*** Opening INFORMATION ***

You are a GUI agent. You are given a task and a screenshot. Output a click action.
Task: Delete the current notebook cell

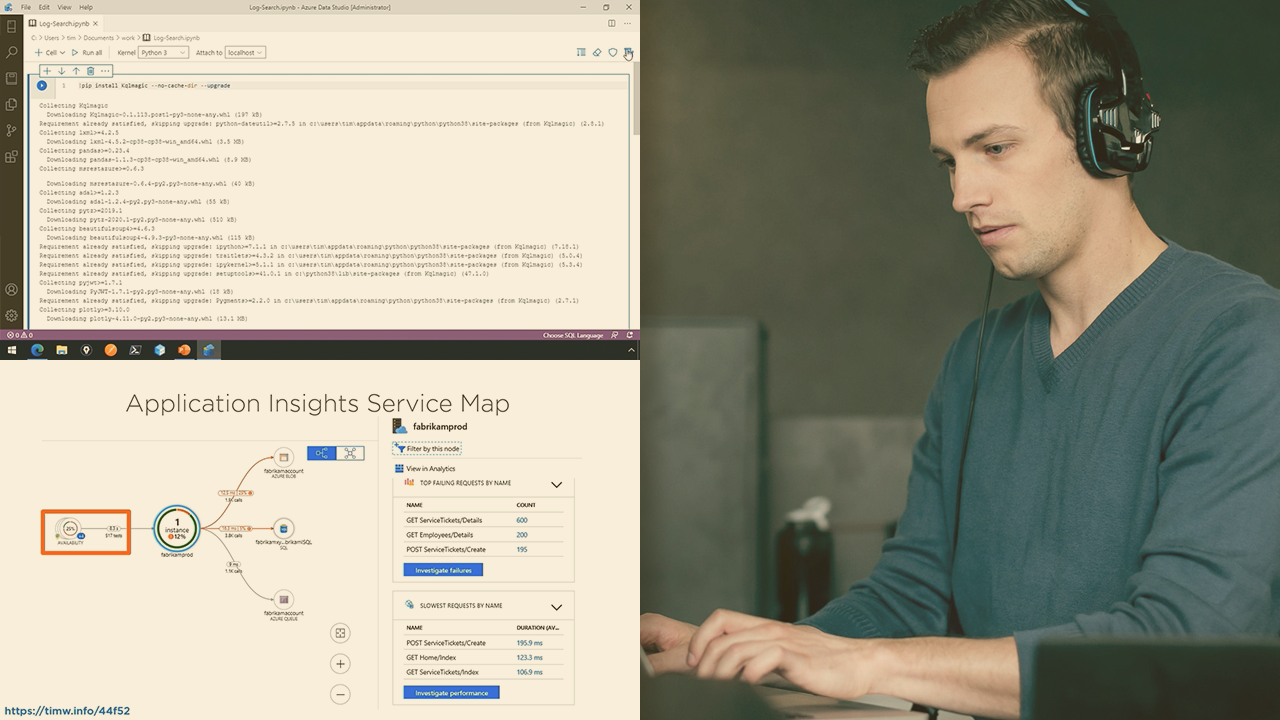(90, 71)
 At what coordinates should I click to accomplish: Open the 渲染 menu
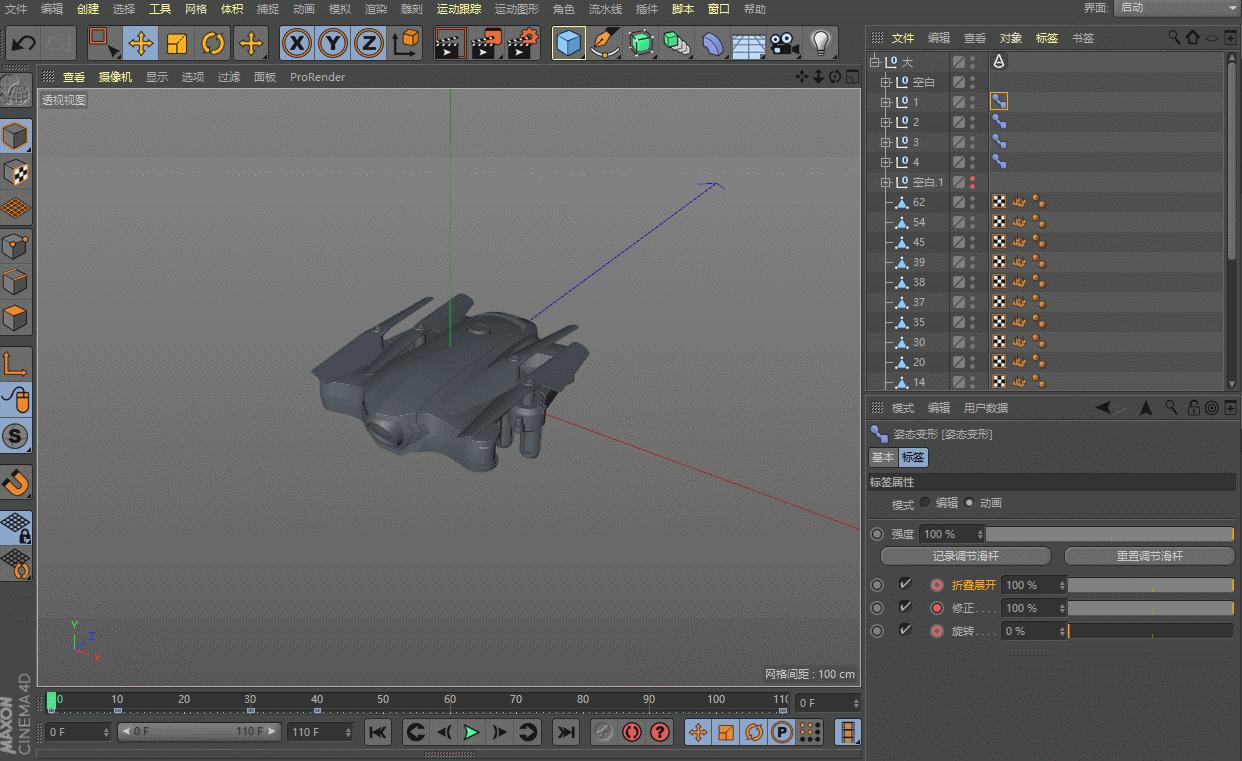pos(376,8)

*** Closing INFORMATION ***

AIM OF THE TASK: Copy exactly the lines that run from the line containing "At what coordinates" to the end of the data above, keeping both end lines and leaving out all pictures.

SOLUTION:
 At what coordinates should I click to accomplish: Open the 渲染 menu
pos(376,8)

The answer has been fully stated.